-- START --

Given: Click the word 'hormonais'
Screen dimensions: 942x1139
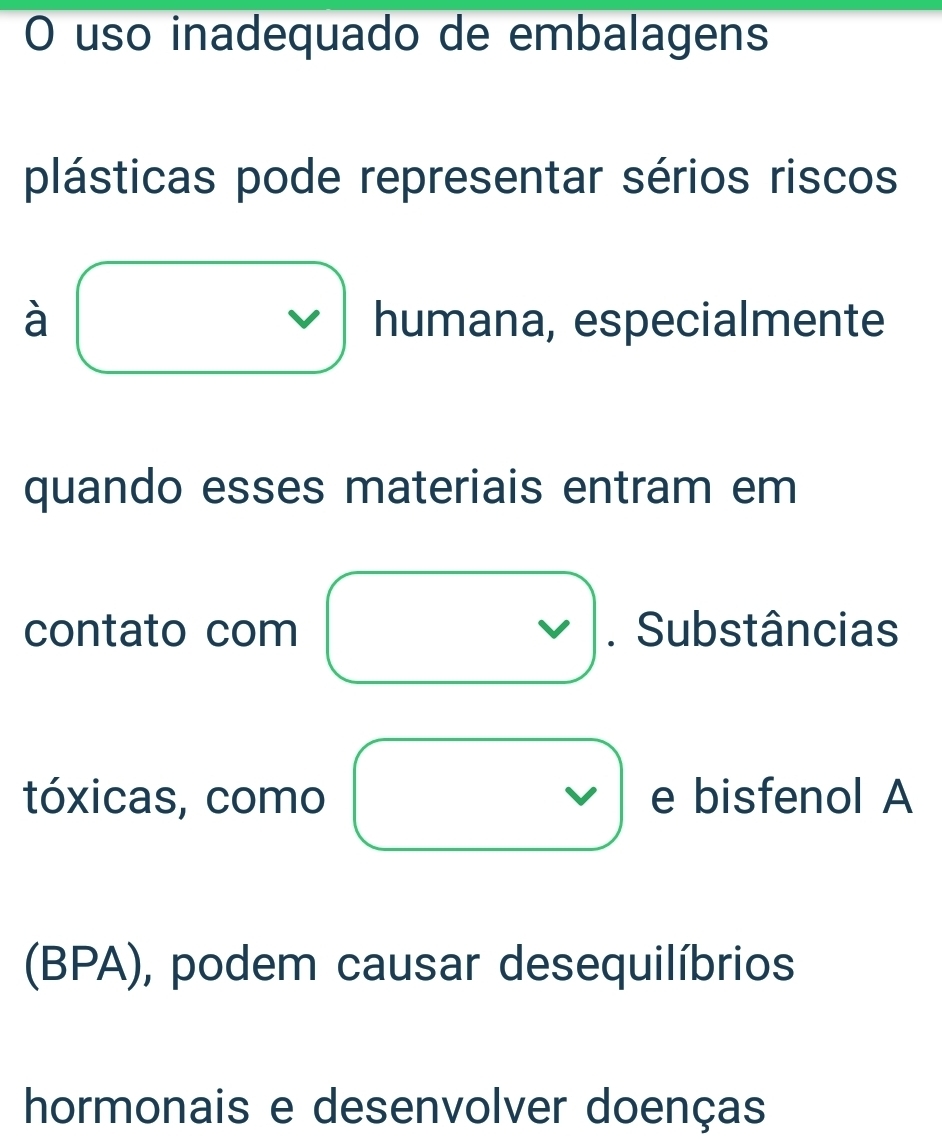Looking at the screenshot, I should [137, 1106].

-- END --
-- START --

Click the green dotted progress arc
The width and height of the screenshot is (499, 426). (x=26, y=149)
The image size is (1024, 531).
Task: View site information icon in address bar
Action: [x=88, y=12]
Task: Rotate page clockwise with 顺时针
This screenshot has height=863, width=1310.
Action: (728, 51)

-- END --

To do:
Write out the records again, starting with the line with "Click the green dotted progress arc" and going on through the line with "Action: (728, 51)". Switch "clockwise" for "counterclockwise" and keep everything else unchanged.

Finished task:
Click the green dotted progress arc
The width and height of the screenshot is (499, 426). (x=26, y=149)
The image size is (1024, 531).
Task: View site information icon in address bar
Action: [x=88, y=12]
Task: Rotate page counterclockwise with 顺时针
This screenshot has height=863, width=1310.
Action: (728, 51)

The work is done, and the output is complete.